A new window of opportunity has opened in Yerevan-Ankara relations despite Turkey’s support for Azerbaijan in the Karabakh war which ended in November 2020, a former Armenian lawmaker has said.
Styopa Safaryan, a member of the center-right Heritage party, told Anadolu Agency (AA) that after the recent war between Azerbaijan and Armenia, Armenian Prime Minister Nikol Pashinian was facing difficulties at home and was willing to take steps to revive bilateral relations with Turkey. .
“Pachinian is trying to show that there is a positive signal from Turkey so that a common program can be formed. He makes these statements understanding the feeling on the ground very well,” he said.
He added that the most sensitive issue in the normalization program is the Zangezur corridor, which will connect Turkey-Nakhichevan-Azerbaijan.
Safaryan said some circles in Armenia interpreted the opening of the corridor as the political strangulation of Armenia.
He claimed that Turkey would gain a lot from opening these routes without using the term “Zangezur Corridor”.

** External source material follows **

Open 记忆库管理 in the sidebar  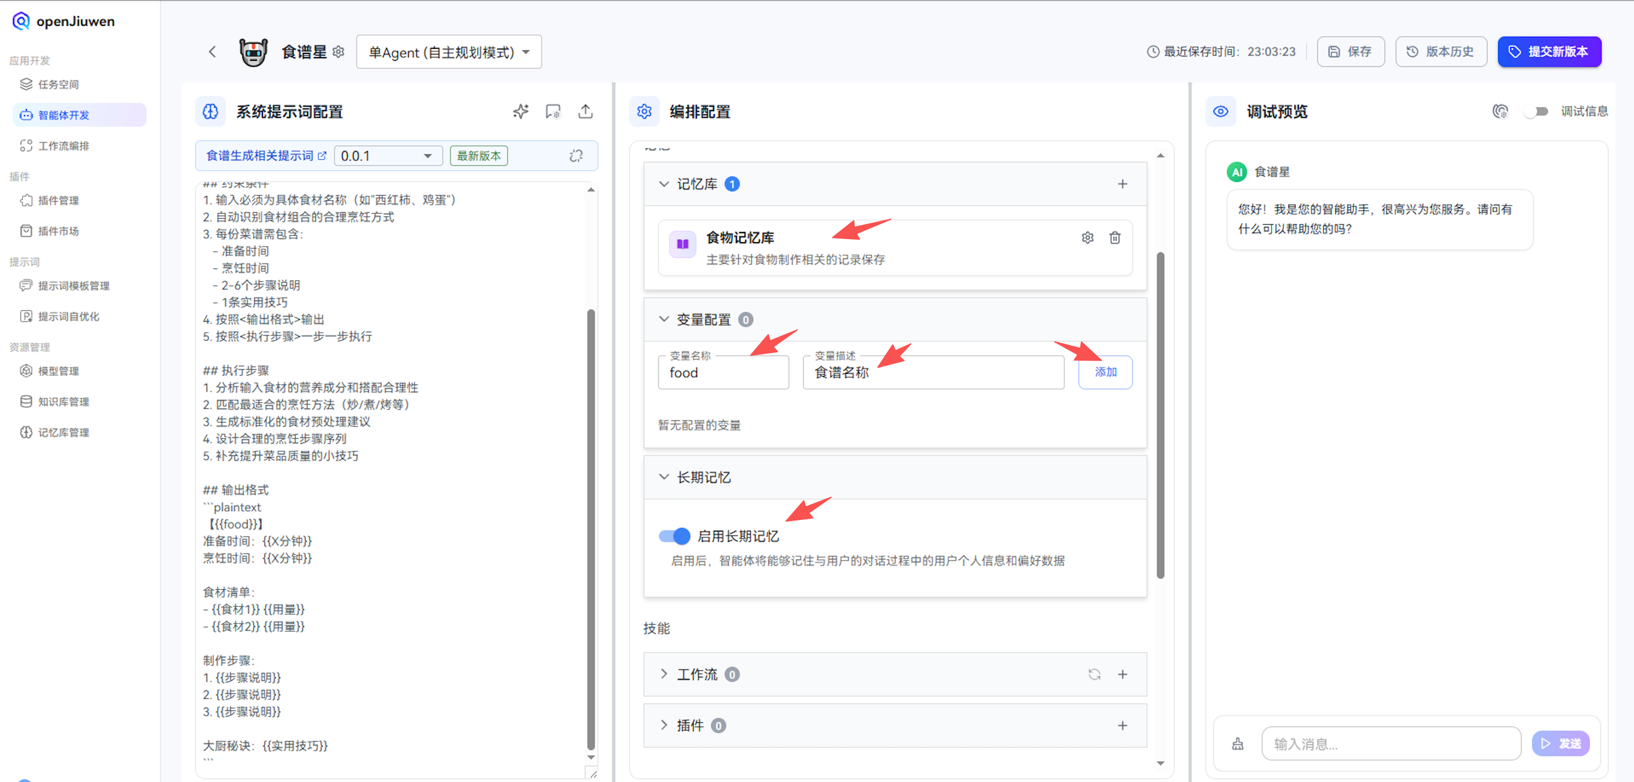point(63,432)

“If this (corridor) expression is used, the Armenian-Turkish dialogue will be over,” Safaryan said.
Corridor routes and which mode of transport to use have been bones of contention between Armenia and Azerbaijan, former Soviet states at odds since the 1990s.
Their tensions culminated in the Second Karabakh War in 2020, in which Azerbaijan liberated several towns and some 300 settlements and villages after nearly three decades of illegal Armenian occupation.
To improve relations, Armenia must negotiate with Turkey and Azerbaijan, but without mediators like Russia, an Armenian analyst also said.
“Armenia lost the (Karabakh) war and is currently in a weak state. The government needs to negotiate with Turkey and Azerbaijan, but this should be done without intermediaries like Russia,” said Stepan Grigoryan, Director of the Center for Analysis on Globalization and Regional Relations. Cooperation, a think tank in Armenia, told AA.
“The process must continue through bilateral negotiations,” added Grigoryan, who is also a former Pan-Armenian National Movement lawmaker.
Stressing that Turkey can serve as an alternative to Russia in the region, he said: “Turkey pursues a serious foreign policy in line with its interests.
After last year’s six-week war, Azerbaijan retook Nagorno-Karabakh and other areas after nearly three decades of Armenian occupation.
Turkey supported Azerbaijan during the 44-day war, which ended with a Russian-brokered ceasefire agreement in November 2020.
Moscow has since brokered talks between Baku and Yerevan to end the decades-long conflict. He also expressed his willingness to support normalization between Ankara and Yerevan.
Besides Karabakh, Turkey has long been at odds with Armenia over issues such as Yerevan’s refusal to recognize their common border, terrorist attacks on Turkish diplomats and Armenia’s claims to the events of 1915. .
Due to its intransigence, landlocked Armenia has been left off transport and trade lines to Turkey and Europe, routes meant to bring the region closer together.
Noting that Turkey has the potential to be a “sustainable and reliable partner for Armenia”, Grigoryan said: “Turkey’s support and alliance with Azerbaijan is understandable and not open for discussion. “.
“By doing so, he can establish a reasonable and balanced relationship with Armenia. The same goes for Armenia.”
Urging his country to establish direct channels of relations with Turkey and Azerbaijan, he said, “I’m not saying it will be easy. Yes, there are disagreements on many issues, but negotiations need to start.” .
“Today we have a greater chance of establishing peace,” he added.